The issue also addresses the topic of tor­turing environments. Alejandro Forero’s paper reviews prison overcrowding as ill-treatment or torture under international law, focusing on three aspects: minimum standards with respect to living space, the use of tools to establish the existence of harm caused by inhuman con­ditions of incarceration and some corrective, restorative measures for prisoners that inno­vative jurisprudence is introducing.

Stroppa presents the work of Physicians for Human Rights Israel and Antigone on an International Guiding Statement of Alter­natives to Solitary Confinement, proposing global guidelines for reducing and overcom­ing the use of solitary confinement in prisons.

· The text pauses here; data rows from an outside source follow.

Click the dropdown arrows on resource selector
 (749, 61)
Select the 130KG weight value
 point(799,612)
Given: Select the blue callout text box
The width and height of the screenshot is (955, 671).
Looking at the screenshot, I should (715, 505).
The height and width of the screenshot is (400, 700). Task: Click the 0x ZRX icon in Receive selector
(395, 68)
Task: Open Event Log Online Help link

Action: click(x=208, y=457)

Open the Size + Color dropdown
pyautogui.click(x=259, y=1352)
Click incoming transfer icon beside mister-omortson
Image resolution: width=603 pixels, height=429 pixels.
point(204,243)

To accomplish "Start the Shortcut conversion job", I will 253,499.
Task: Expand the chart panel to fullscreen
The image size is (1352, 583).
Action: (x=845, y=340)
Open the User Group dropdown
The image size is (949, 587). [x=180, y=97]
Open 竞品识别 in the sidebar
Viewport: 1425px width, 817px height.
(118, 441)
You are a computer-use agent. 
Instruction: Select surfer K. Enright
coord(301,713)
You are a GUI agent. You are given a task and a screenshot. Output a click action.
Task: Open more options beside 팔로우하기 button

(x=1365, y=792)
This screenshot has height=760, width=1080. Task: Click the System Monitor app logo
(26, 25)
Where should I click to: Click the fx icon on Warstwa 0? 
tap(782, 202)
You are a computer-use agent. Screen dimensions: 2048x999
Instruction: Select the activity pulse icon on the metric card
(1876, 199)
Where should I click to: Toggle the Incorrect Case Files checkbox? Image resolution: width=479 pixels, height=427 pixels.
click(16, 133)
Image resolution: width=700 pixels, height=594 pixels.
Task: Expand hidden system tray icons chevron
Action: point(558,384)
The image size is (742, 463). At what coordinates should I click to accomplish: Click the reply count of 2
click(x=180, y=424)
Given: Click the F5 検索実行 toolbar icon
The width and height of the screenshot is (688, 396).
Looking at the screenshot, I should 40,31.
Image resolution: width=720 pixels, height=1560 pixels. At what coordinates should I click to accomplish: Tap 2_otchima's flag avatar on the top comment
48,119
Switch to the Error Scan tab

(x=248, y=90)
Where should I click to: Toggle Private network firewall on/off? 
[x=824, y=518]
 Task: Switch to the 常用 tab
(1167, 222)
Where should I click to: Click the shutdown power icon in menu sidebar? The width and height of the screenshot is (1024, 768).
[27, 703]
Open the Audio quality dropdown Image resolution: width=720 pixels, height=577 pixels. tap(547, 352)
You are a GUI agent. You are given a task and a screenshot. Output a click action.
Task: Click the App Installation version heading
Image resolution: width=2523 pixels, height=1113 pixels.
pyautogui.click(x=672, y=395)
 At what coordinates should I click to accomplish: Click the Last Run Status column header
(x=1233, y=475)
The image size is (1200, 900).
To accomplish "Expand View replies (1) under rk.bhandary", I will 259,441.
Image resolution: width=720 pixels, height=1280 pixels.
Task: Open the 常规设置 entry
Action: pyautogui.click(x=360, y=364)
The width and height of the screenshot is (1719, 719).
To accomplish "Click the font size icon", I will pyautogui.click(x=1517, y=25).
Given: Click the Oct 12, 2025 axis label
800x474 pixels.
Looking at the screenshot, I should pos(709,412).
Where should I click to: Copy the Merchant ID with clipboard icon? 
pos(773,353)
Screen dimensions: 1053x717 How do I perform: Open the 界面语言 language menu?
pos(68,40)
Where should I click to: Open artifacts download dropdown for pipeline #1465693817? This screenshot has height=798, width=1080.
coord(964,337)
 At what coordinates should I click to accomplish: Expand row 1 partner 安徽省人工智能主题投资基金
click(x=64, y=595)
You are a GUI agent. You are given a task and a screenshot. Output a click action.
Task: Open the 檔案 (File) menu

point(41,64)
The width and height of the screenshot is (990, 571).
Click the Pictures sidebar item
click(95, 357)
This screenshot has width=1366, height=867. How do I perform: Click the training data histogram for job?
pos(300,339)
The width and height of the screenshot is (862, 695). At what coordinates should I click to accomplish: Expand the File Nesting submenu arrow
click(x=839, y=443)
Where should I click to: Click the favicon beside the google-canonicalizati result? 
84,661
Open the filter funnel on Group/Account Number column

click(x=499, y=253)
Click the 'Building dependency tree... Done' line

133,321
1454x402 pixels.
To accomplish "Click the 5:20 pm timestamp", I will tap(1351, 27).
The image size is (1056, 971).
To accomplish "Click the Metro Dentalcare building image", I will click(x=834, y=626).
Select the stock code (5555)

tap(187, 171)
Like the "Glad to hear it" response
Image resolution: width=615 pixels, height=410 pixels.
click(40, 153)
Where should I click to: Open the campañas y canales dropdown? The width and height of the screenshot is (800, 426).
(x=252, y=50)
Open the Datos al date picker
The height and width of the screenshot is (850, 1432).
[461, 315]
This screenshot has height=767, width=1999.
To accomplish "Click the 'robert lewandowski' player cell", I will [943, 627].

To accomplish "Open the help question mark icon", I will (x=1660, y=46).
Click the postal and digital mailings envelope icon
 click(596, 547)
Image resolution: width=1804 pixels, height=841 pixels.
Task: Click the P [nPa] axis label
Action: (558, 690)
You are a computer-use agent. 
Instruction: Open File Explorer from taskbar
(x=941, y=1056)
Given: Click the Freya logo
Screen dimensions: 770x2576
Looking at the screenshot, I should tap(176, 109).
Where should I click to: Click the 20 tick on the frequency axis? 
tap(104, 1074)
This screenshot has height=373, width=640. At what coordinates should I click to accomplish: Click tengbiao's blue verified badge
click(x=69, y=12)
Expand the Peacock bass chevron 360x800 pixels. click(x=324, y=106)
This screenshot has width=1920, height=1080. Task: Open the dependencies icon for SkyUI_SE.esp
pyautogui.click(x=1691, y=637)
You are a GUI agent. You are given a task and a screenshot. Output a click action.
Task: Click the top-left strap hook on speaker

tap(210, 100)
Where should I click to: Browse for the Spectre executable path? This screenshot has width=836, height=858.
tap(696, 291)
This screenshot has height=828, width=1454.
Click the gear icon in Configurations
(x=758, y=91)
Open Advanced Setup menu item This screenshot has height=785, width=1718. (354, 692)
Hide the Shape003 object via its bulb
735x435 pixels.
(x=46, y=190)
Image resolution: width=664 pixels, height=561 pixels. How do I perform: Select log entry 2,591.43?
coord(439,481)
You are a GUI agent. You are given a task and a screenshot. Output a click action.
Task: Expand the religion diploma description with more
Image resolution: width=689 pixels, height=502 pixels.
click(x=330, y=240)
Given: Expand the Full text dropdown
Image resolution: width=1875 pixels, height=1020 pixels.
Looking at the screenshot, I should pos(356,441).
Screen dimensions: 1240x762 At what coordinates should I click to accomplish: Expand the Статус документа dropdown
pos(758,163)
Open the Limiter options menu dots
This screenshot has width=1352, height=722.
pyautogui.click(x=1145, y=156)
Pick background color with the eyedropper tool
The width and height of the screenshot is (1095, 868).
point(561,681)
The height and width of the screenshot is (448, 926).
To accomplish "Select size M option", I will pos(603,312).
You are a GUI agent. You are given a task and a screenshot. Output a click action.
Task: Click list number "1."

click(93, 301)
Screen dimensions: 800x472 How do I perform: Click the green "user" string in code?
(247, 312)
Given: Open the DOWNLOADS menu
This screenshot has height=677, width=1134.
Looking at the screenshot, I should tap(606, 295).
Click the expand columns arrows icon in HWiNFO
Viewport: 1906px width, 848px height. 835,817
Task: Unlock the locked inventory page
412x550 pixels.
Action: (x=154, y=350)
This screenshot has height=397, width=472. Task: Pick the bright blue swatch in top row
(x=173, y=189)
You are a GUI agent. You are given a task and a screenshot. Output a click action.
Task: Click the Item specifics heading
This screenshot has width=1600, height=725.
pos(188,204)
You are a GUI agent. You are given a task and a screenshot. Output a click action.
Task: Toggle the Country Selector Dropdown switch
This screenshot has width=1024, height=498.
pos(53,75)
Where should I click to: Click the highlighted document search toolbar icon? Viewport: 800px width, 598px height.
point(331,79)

Finally, a research study presented by Bar­bieri et al. examines the prevalence of hallu­cinations in a sample of treatment-seeking trauma-affected refugees. It analyses the rel­ative role of torture and some other interper­sonal traumatic events (i.e., imprisonment, sexual assault, non-sexual assault) as well as PTSD severity and a range of socio-demo­graphic variables in the emergence of hallu­cinations.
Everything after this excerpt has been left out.